Alors, il prend une décision. Junid va marcher, sans plus jamais s’arrêter, jusqu’à ce qu’il trouve un guide. Il a toujours faim, il a toujours soif, il n’y a toujours pas un souffle d’air, mais le soleil couchant rafraîchit l’air. Junid ne réfléchit plus. Il est déterminé à ne pas se stopper, quitte à mourir. Parce qu’il sait qu’il finira par mourir, d’une façon ou d’une autre, et seul si il n’agit pas.
À l’instant où il encre cette décision dans son esprit, le temps se relance, la montre de la vie se remet à tourner et tout revient à la normale. Les vagues éclaboussent les pieds de l’enfant, qui, émerveillé, regarde la mer, animée pour la première fois depuis des heures. Junid commence à avoir froid, le jour décline : à l’horizon le soleil plonge ses rayons ardents dans l’eau. Junid se retourne et voit alors son chien, sage, immobile, et alors prend conscience qu’il est sauvé. Il court vers l’animal, qui jappe, heureux de retrouver son maître vivant. Mais dans sa précipitation, il ne voit pas les pierres qui devancent ses pas, trébuche, s’écroule et lorsque sa tête heurte un rocher, il s’évanouit. Il ne voit pas les deux ombres de ses parents qui approchent de lui, ni celle des gens de son village qui accourent, heureux d’avoir retrouvé l’enfant. Durant la nuit, Junid est transporté jusqu’à sa cabane.

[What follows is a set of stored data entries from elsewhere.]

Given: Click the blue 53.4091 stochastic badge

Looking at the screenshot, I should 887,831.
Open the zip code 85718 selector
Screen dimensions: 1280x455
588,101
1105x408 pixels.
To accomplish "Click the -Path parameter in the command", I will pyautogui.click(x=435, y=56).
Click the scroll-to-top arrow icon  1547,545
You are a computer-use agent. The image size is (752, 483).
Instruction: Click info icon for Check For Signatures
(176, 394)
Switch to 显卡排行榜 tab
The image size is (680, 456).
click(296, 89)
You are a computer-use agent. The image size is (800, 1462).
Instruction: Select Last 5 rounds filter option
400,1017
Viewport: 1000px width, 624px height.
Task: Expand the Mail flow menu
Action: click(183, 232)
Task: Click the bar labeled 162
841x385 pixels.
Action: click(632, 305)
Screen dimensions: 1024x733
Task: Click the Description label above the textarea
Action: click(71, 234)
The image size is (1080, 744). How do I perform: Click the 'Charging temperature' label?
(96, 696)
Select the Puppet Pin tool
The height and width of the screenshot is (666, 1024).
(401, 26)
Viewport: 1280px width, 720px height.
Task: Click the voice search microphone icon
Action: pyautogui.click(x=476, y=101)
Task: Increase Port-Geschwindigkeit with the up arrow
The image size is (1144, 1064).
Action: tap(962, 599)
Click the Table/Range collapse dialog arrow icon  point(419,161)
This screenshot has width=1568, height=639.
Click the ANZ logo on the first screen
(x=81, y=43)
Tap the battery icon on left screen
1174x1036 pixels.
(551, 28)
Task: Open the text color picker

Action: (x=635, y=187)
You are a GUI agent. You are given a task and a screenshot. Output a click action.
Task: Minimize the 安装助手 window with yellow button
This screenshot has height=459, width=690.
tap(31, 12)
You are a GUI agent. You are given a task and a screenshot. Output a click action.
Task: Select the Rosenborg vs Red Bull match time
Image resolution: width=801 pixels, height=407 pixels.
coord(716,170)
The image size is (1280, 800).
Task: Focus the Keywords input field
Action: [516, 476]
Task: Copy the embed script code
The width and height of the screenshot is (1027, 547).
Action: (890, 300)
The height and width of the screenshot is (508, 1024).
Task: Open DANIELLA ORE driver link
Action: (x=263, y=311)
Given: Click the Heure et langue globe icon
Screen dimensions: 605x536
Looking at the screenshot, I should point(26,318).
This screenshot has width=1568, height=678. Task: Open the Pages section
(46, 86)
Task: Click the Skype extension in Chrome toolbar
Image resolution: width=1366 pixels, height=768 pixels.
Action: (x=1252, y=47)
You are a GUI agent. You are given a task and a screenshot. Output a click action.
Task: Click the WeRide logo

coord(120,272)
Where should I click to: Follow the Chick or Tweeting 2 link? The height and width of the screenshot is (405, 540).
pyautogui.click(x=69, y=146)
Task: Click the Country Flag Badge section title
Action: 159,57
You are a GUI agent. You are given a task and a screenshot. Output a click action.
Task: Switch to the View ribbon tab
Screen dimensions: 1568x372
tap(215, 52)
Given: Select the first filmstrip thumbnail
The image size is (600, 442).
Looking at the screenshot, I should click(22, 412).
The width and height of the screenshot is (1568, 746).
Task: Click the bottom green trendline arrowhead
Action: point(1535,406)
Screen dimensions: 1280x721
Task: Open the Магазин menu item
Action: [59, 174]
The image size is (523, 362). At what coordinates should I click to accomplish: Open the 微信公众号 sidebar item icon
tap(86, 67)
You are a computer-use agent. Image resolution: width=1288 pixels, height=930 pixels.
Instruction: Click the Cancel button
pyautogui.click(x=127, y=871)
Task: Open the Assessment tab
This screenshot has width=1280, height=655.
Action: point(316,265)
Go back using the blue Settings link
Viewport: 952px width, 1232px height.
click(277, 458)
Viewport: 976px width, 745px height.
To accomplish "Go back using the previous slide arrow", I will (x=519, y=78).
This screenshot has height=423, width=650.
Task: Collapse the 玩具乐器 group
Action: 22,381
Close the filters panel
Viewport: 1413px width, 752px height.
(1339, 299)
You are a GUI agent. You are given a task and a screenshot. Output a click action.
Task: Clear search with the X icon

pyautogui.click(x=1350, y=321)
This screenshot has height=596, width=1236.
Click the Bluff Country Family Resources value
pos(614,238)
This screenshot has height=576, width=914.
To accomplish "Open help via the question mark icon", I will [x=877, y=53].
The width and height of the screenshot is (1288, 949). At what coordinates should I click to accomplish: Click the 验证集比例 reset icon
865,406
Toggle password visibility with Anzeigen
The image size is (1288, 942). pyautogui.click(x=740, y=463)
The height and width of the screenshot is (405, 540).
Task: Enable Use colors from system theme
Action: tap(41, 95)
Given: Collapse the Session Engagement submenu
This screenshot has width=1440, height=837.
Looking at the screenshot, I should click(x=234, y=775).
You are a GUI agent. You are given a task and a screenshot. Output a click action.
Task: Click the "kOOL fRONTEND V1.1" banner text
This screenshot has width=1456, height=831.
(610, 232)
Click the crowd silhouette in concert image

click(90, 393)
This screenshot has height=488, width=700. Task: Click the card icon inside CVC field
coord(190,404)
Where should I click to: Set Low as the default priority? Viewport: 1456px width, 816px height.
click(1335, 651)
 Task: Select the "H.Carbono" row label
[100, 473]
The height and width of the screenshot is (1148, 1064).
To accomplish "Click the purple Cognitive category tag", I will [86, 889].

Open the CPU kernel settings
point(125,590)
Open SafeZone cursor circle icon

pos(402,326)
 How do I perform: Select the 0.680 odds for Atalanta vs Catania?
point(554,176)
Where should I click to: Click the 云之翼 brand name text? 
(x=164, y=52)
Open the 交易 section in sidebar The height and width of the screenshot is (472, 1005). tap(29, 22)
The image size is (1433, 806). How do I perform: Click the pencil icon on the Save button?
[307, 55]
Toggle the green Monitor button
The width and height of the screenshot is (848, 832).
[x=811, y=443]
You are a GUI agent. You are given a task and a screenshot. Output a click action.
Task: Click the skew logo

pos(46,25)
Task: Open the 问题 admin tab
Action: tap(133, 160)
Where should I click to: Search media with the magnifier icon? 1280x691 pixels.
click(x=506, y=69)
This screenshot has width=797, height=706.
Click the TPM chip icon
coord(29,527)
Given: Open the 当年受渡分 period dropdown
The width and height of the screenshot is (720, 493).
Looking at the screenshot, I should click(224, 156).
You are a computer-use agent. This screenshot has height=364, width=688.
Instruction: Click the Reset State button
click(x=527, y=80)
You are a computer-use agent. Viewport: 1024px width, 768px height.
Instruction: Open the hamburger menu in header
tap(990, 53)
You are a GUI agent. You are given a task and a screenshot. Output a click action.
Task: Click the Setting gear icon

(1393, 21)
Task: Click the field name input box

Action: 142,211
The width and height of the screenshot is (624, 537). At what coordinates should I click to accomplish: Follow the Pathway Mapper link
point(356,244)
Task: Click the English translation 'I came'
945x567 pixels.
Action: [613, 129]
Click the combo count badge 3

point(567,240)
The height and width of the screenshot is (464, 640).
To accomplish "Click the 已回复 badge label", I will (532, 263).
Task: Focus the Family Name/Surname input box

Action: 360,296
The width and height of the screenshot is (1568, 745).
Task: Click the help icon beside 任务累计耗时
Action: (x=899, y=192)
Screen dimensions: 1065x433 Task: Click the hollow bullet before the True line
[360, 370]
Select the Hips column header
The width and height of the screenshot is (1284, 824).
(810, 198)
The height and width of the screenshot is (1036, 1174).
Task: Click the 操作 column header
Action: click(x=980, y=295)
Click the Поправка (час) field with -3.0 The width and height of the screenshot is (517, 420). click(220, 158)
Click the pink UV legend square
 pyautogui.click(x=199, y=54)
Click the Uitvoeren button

Le lendemain, lorsqu’il se réveille, il ne se souvient pas de comment il est rentré au village, ni de pourquoi il a dormi dans un lit propre, qui n’est pas le sien. Sa tête lui fait mal et un bandage y est enroulé. Son chien est à côté de lui, droit, veillant sur le jeune garçon.
Il le tire doucement par le bras, afin de l’inciter à sortir. Une fois dehors, il retrouve ses parents et ses amis qui l’attendent, souriants.
Alors que tout le monde s’assoit, son père prend la parole et explique à l’assemblée que son fils est désormais adulte. Même lorsqu’il a eu peur, il a pris une décision sage et juste, celle qui l’a sauvée. Grâce à sa détermination, il a vaincu son effroi et a fait cesser le sortilège qui le maintenait seul.
Apres cette prise de parole, sa femme annonce que Junid a une cabane qui lui appartient désormais, dans laquelle il vivra et qui deviendra sa maison familiale.
Le soir même, alors qu’ils ne sont que tous les trois, le père dévoile au jeune homme que c’est la tradition dans ce village, pour que tous les membres en fassent partie, d’éprouver le mérite du futur villageois. Alors, dans le calme du soir, il offre à Junid la pierre qui lui permettra d’arrêter le temps à son tour, lorsque ses enfants seront en âge d’accomplir le rite de passage.

Des années plus tard, Junid regarde son fils assis sur les rochers devant lui et déclare à sa femme qu’il est temps pour lui de mettre son intelligence à l’épreuve. Alors, il caresse la pierre que son père lui avait confiée et le temps s’arrête. Comme au travers d’une vitre, il voit son enfant se réveiller, regarder autour de lui, sortir de la cabane qui lui sert d’abri, et se mettre à courir.